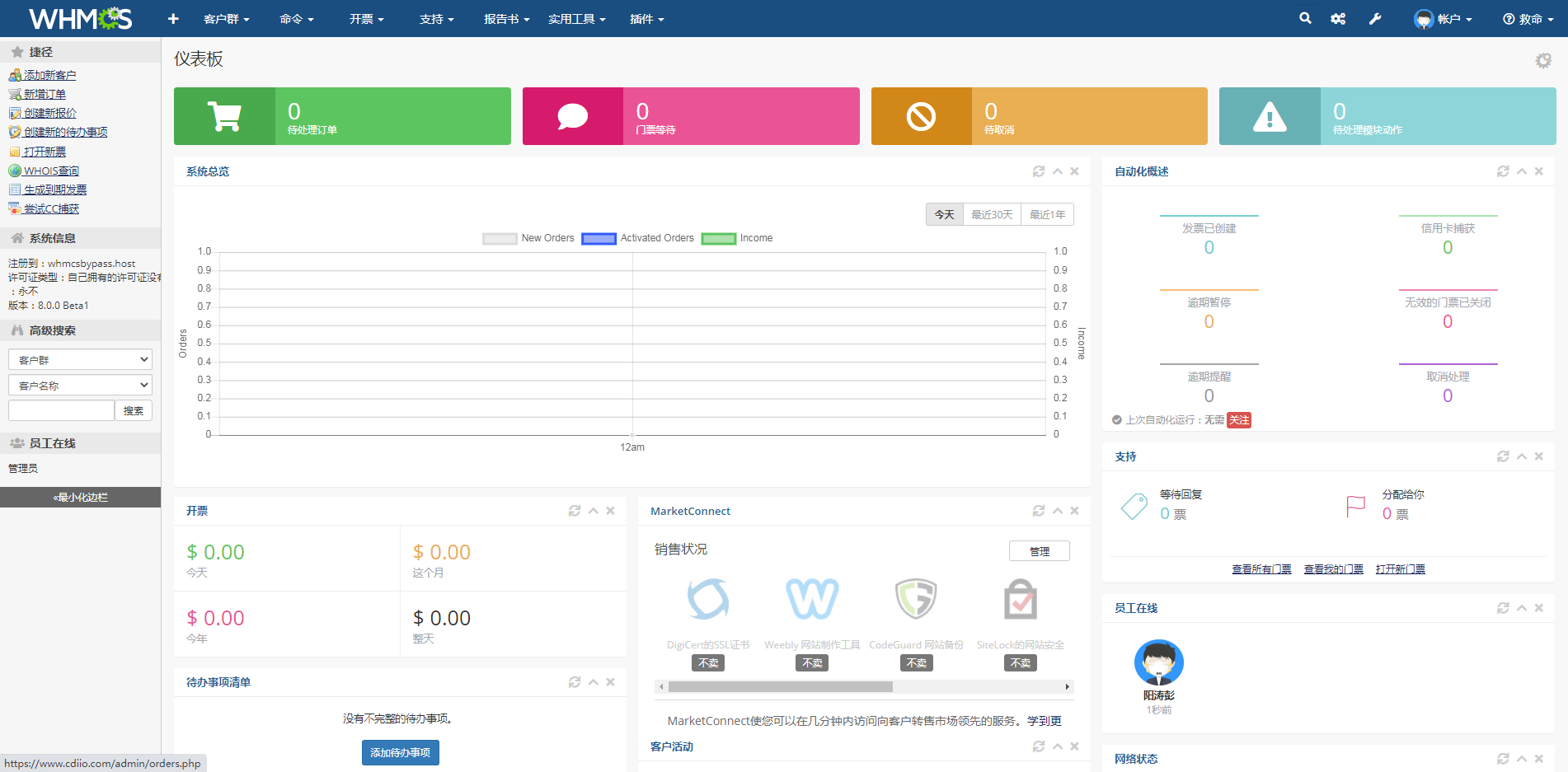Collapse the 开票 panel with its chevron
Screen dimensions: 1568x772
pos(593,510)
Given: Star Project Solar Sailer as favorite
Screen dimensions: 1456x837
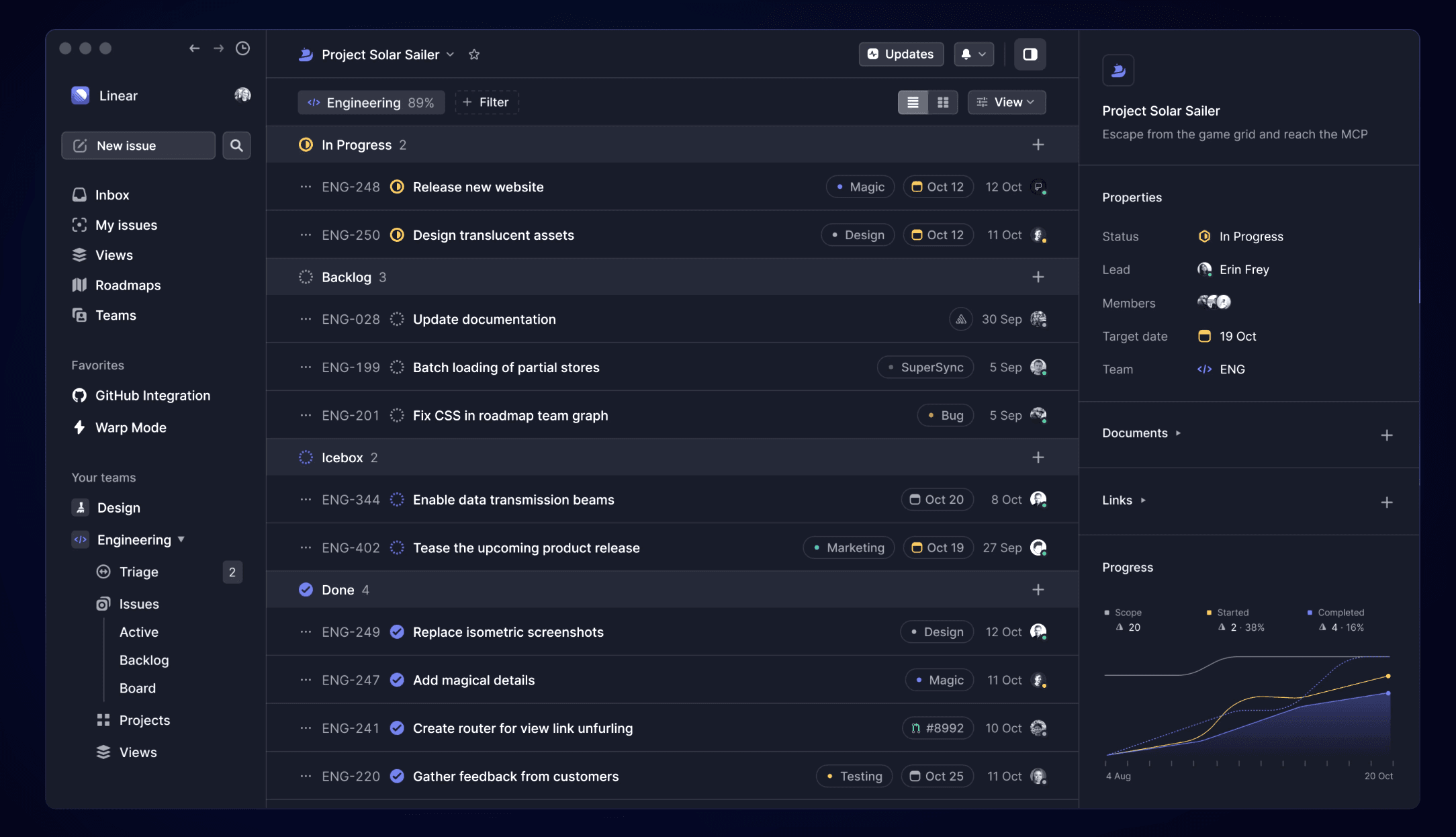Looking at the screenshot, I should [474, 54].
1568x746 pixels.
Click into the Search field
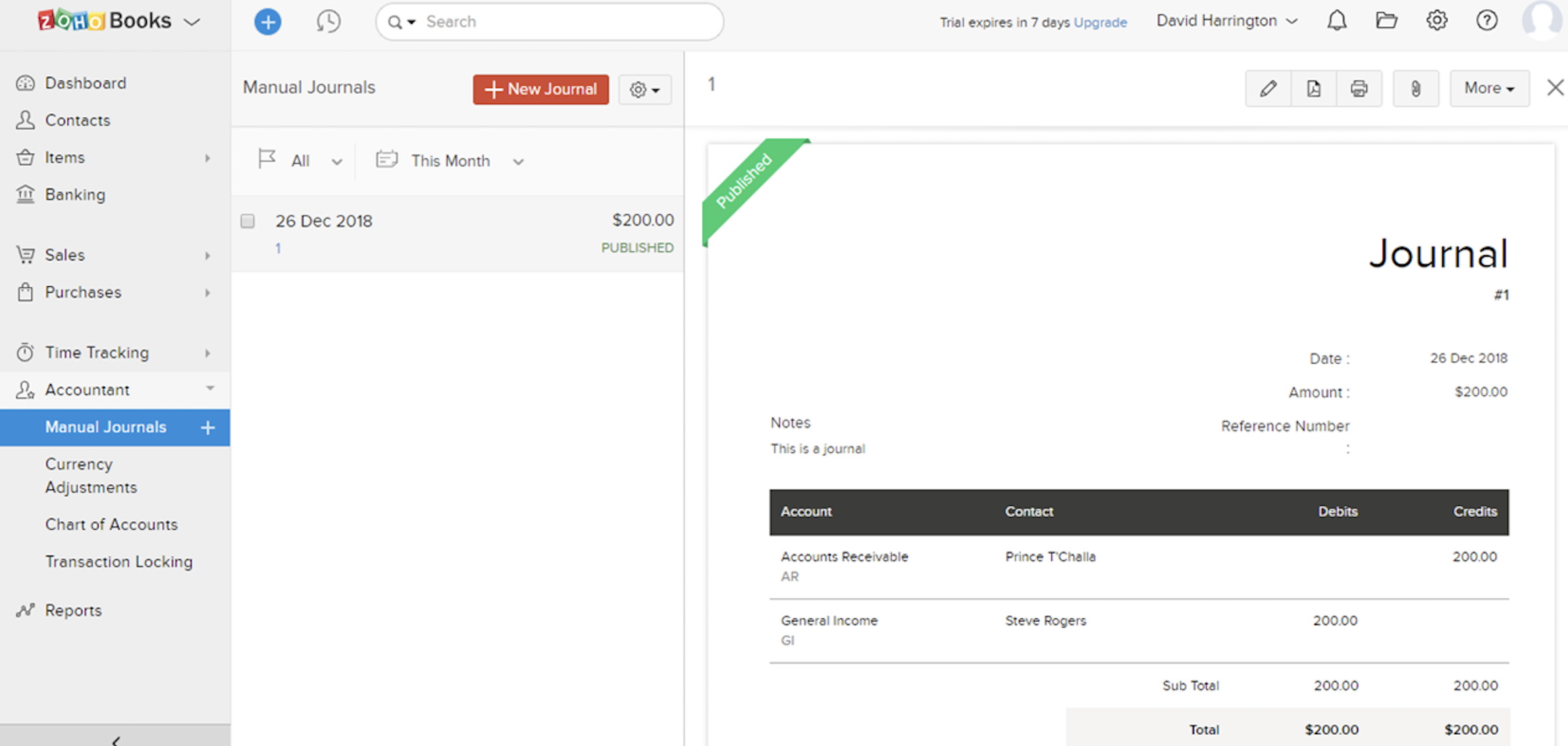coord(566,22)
---
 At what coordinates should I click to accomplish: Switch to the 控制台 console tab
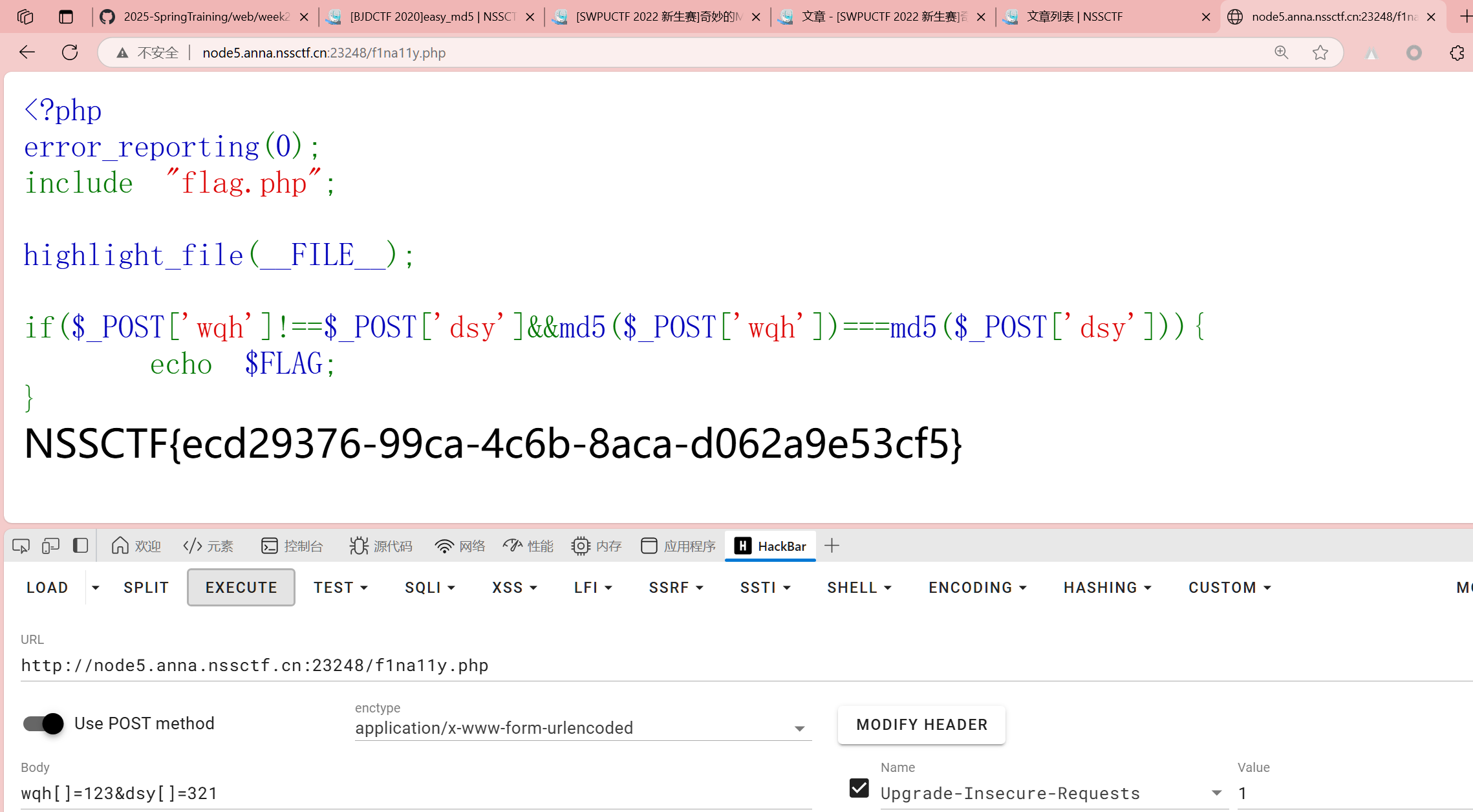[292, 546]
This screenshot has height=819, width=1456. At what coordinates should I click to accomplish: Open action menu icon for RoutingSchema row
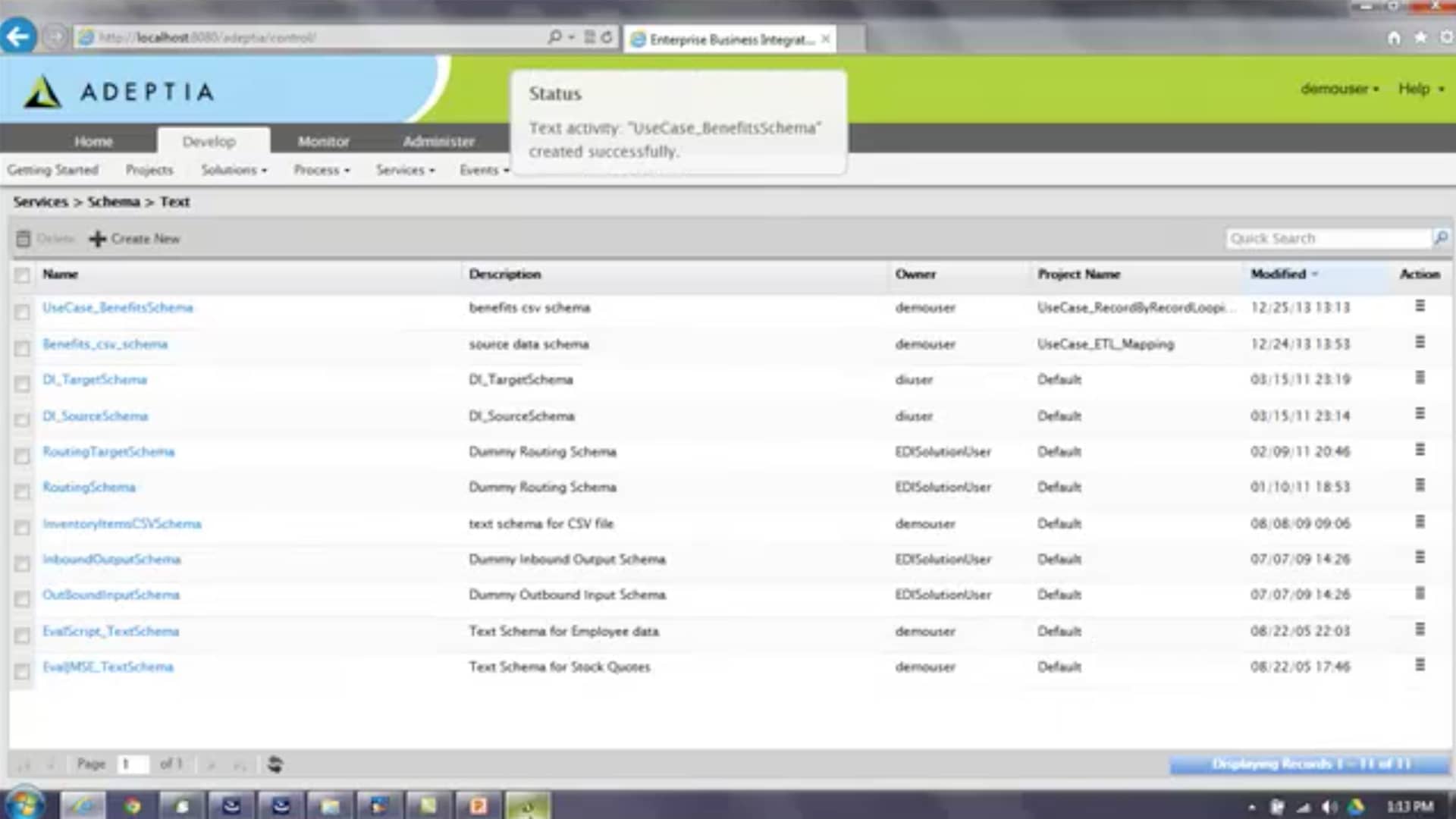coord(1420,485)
...
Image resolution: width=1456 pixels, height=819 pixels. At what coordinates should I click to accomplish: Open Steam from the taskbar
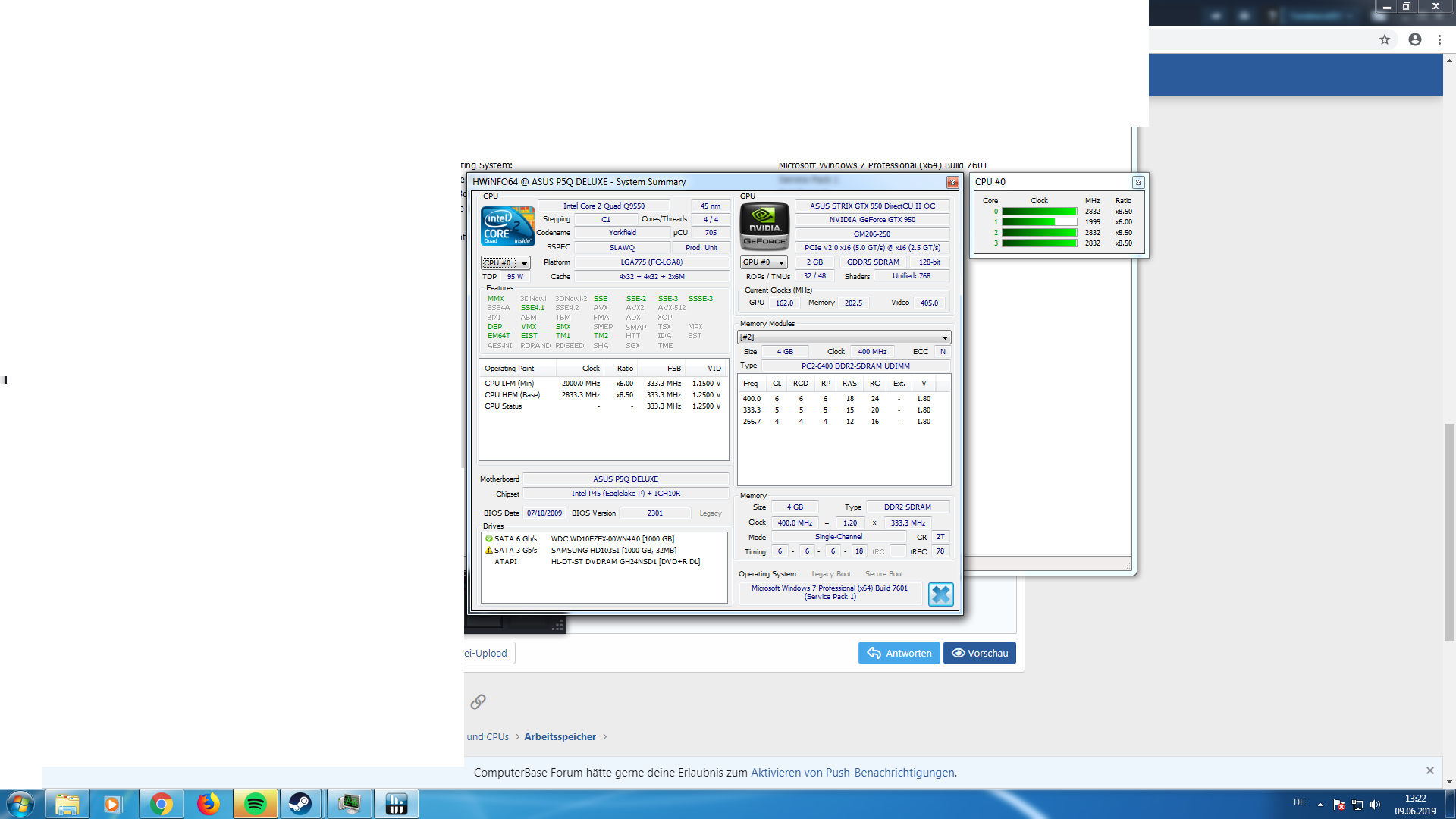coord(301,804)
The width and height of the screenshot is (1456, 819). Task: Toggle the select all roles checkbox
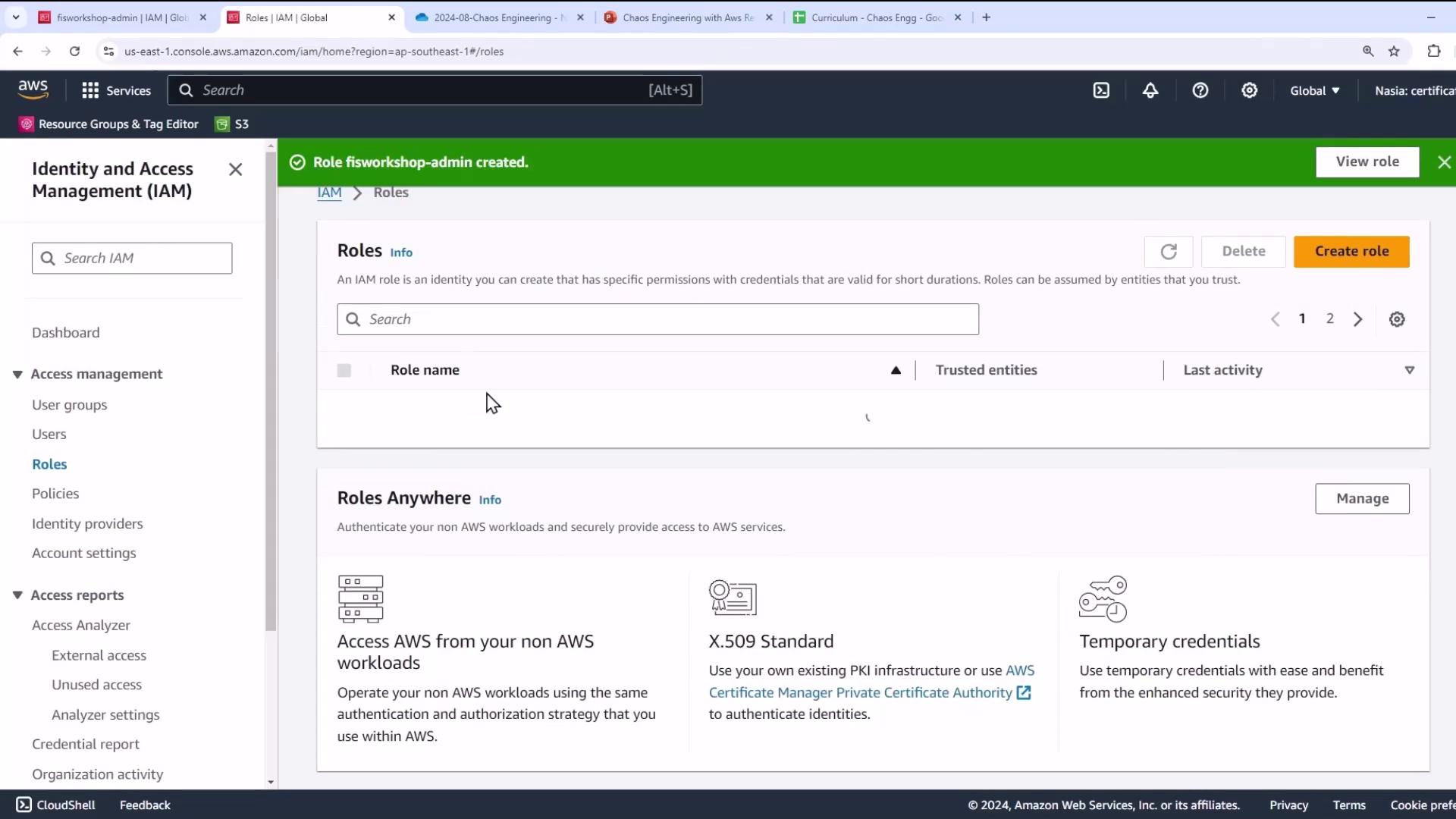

ACTION ITEM :: Nothing outside the stretch above, from the line with "Image resolution: width=1456" through the line with "The width and", is set down. Transcribe that stretch exactly, ends included, but not its pictures.

SOLUTION TO THIS PROBLEM ::
Image resolution: width=1456 pixels, height=819 pixels. At what coordinates should I click to accomplish: Open Steam from the taskbar
coord(301,804)
The width and height of the screenshot is (1456, 819). Task: Toggle the select all roles checkbox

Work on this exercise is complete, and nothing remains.